Furthermore, we found that treatment failure was more common among current and ex-smokers (ever smokers) compared to non-smokers (2.9%; 8/274 vs. 0.4%; 1/250). Although, ever smokers were more likely to fail treatment (OR 7.489, CI 0.93–60.30), after controlling for covariates, the likelihood ratio failed to reach statistical significance (aOR 13.593, 95% CI 0.59–308.69). In contrast, a study from South India showed that smoking was significantly associated with treatment failure (Santha et al. 2002). The small number of patients who failed treatment decreases the power of statistical analysis and, probably was the reason why tobacco smoking was not found to be a risk factor for treatment failure after controlling for the effect of confounders in this study.

A study from India documented that the risk of dying from TB was about four times greater among smokers than non-smokers, and 61% of TB mortality has been attributed to smoking (P = 0.004; Gajalakshmi et al. 2003). Additionally, a study on mortality in relation to smoking showed that smoking TB patients were three times more likely to die from TB compared to non-smokers (Doll and Peto 1976). However, in the present study, we did not find a greater risk of mortality in ever-smoking TB patients; this may be partly explained by ease of access to healthcare facilities in Malaysia which is available to all patients registered for TB treatment and the subsidized health services provided by the government. Other studies also found that smoking was not associated with risk of dying from TB (Altet-Gomez et al. 2005; Santha et al. 2002). However, this divergence of observations calls for a more comprehensive investigation. It is hypothetical that, if smoking causes a rapid TB deterioration, then in communities where access to healthcare is constrained, the lives of smoking TB patients would possibly be at high risk. Our results further support the hypothesis of an increased susceptibility of smokers to poor treatment outcomes and prognosis. If smoking increases the risk of rapid disease deterioration, there is undoubtedly an immunopathological basis for the association, which calls for an integrated TB-tobacco intervention (Maurya et al. 2002; Pai et al. 2007; Yach 2000).

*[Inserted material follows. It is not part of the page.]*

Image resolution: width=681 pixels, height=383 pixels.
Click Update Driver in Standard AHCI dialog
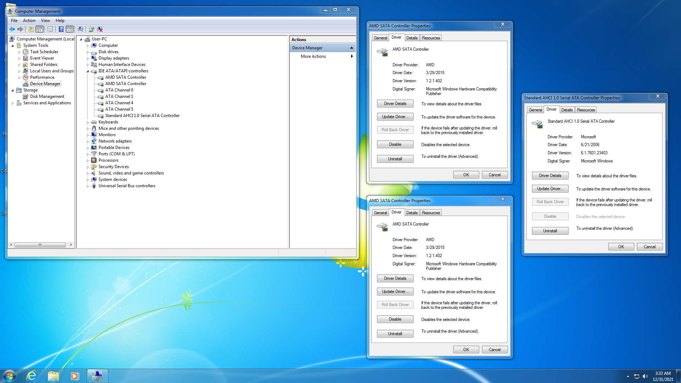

This study was subject to the potential limitations that are inherent to any retrospective study. First, there were potentials for information bias such as missing, unreported or incomplete clinical data in medical records; also it was unknown whether smoking status was recorded truthfully which may affect the differences observed between ever-smoking and never-smoking TB patients. Second, there was no evidence that the smoking status of the patients were biochemically verified. Third, it is difficult to completely exclude the effects of all confounders in a retrospective study, although the differences between ever smokers and never smokers in terms of treatment outcomes persisted after controlling for age, sex, history of chronic disease, alcohol use and IVDU. Finally, the results of the current study may not be generalizable to all TB patients who are smokers in Malaysia since the study patients were selected from a single tertiary care referral hospital.

Conclusions

The prevalence of smoking was high among TB patients in Malaysia. The results of the present study demonstrate an association between smoking and outcomes of TB. The study further reaffirms that tobacco smoking is a predictor of poor TB treatment outcomes. Therefore, smoking cessation interventions should be offered to all TB patients who are smokers when they are undergoing TB treatment. National TB programs should vigorously integrate tobacco dependence treatment into the management of TB and should provide capacity building for healthcare providers caring for TB patients.